§ Your instructions
For the material below, the sole required output is the number of lines that include "color".

• • • • •

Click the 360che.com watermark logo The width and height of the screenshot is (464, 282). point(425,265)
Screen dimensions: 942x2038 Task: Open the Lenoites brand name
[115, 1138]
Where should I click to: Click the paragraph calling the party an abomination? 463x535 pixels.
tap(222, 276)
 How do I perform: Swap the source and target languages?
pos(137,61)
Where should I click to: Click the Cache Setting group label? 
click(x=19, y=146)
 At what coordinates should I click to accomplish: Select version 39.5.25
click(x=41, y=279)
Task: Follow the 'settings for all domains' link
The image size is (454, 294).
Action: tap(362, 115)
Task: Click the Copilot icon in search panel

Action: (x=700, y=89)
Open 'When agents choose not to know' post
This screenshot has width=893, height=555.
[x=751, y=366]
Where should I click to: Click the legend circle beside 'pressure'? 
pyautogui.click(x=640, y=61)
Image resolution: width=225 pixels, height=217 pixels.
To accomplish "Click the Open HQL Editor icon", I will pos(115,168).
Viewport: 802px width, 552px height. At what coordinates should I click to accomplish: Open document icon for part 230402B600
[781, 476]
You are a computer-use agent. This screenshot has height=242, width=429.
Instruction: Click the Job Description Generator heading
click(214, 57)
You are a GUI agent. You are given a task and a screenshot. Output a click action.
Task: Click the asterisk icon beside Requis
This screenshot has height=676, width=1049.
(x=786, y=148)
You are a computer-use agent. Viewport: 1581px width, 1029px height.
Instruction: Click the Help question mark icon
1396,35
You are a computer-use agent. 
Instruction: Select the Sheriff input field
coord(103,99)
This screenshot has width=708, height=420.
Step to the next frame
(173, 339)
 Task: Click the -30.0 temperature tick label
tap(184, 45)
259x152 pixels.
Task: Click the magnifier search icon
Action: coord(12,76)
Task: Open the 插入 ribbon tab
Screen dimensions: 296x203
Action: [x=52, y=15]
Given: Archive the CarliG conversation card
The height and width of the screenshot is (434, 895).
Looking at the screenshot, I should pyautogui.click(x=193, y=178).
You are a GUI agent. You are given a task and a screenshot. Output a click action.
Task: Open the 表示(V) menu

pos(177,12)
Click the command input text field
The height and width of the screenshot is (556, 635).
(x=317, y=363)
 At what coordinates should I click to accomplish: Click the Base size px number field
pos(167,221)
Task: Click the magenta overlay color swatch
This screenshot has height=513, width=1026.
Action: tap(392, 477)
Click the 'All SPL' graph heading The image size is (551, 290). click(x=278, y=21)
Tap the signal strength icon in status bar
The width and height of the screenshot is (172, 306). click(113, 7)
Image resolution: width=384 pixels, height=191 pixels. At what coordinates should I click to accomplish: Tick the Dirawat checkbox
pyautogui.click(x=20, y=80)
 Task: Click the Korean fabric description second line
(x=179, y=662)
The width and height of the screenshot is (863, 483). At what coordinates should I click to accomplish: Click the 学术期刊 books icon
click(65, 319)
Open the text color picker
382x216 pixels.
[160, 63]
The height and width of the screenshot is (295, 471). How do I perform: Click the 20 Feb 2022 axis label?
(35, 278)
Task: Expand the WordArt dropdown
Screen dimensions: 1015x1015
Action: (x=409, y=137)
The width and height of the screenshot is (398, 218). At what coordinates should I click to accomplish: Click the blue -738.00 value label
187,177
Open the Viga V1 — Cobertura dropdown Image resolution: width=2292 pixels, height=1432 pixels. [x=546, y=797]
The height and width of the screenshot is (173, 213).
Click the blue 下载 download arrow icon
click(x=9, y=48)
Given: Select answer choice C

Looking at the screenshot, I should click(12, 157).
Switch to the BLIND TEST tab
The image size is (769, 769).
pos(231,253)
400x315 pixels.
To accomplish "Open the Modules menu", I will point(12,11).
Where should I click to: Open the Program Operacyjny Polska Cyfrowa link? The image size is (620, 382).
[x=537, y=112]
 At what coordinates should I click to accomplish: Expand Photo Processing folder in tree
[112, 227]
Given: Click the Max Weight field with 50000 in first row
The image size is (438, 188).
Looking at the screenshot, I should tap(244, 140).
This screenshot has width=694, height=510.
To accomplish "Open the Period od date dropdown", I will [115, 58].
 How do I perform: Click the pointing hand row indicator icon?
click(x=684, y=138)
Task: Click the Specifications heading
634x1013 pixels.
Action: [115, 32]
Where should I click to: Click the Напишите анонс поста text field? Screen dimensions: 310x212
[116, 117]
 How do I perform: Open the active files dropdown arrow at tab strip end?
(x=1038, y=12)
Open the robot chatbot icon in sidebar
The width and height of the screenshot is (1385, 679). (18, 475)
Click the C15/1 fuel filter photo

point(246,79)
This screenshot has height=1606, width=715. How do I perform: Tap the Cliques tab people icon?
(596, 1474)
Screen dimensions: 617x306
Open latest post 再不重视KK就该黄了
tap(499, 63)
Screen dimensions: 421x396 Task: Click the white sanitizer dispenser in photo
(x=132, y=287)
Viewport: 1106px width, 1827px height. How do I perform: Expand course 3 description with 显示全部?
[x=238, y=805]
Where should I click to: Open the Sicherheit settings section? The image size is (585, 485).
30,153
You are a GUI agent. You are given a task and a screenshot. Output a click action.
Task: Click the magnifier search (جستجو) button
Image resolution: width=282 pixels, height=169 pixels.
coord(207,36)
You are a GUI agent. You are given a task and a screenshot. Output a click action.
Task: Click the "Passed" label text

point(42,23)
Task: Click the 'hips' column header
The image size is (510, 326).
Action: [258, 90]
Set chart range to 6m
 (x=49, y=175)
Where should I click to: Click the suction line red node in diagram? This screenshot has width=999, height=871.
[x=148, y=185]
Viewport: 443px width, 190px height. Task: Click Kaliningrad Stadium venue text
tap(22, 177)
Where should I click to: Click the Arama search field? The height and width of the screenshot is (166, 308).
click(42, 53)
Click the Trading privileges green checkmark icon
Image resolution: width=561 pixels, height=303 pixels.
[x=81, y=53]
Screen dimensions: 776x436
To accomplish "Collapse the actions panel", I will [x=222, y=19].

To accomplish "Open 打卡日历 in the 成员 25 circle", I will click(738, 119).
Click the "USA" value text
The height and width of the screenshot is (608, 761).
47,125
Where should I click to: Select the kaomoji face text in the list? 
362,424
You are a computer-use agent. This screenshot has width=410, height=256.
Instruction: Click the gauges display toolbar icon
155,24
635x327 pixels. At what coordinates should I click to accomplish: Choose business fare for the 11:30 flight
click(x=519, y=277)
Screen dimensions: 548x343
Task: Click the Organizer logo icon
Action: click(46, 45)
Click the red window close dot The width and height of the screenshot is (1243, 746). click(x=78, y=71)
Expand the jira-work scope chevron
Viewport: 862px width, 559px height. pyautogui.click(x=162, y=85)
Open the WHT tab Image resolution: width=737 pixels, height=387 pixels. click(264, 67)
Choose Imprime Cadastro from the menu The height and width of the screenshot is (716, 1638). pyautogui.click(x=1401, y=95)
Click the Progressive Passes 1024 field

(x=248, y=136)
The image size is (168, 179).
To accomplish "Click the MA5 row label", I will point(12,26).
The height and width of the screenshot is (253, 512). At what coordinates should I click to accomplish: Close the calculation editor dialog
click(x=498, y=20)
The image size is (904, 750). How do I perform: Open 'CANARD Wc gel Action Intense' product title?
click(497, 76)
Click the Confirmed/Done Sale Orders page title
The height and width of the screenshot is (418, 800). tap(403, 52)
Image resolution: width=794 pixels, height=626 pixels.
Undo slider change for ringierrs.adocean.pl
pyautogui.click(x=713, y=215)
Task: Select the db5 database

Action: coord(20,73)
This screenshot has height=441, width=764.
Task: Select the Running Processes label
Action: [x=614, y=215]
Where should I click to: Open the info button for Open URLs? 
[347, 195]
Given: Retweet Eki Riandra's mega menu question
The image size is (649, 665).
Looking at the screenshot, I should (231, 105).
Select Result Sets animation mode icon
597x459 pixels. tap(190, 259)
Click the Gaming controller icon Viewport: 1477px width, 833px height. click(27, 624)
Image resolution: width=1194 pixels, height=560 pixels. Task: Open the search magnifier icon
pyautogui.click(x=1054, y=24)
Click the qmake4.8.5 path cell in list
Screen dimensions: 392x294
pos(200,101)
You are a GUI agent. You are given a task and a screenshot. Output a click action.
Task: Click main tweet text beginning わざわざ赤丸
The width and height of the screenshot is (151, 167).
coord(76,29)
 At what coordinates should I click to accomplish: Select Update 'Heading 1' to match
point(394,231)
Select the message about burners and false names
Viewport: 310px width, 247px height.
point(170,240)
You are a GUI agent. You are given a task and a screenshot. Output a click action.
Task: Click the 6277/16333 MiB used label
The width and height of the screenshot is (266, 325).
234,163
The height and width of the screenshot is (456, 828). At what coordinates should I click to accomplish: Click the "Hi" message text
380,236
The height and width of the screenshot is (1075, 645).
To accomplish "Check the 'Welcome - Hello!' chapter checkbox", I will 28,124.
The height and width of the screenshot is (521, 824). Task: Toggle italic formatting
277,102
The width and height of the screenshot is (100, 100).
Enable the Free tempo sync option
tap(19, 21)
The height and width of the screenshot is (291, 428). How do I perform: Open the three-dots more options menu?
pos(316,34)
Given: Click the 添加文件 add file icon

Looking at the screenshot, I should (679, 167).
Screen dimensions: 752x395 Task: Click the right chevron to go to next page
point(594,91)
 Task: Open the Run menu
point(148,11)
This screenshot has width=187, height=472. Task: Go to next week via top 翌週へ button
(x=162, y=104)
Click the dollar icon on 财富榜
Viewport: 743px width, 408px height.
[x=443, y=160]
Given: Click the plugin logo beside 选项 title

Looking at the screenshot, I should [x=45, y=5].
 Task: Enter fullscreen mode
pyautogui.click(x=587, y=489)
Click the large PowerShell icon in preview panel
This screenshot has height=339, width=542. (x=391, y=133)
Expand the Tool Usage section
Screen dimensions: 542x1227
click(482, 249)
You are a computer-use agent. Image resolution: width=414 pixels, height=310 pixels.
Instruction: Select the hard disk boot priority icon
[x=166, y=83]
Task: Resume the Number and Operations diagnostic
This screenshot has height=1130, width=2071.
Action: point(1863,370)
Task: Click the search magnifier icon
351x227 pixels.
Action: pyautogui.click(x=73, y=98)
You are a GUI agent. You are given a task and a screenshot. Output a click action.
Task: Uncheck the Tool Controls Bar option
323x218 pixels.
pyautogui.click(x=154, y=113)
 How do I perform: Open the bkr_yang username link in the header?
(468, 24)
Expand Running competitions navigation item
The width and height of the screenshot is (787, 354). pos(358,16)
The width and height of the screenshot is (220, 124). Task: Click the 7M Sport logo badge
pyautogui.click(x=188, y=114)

• • • • •

§ Task result
2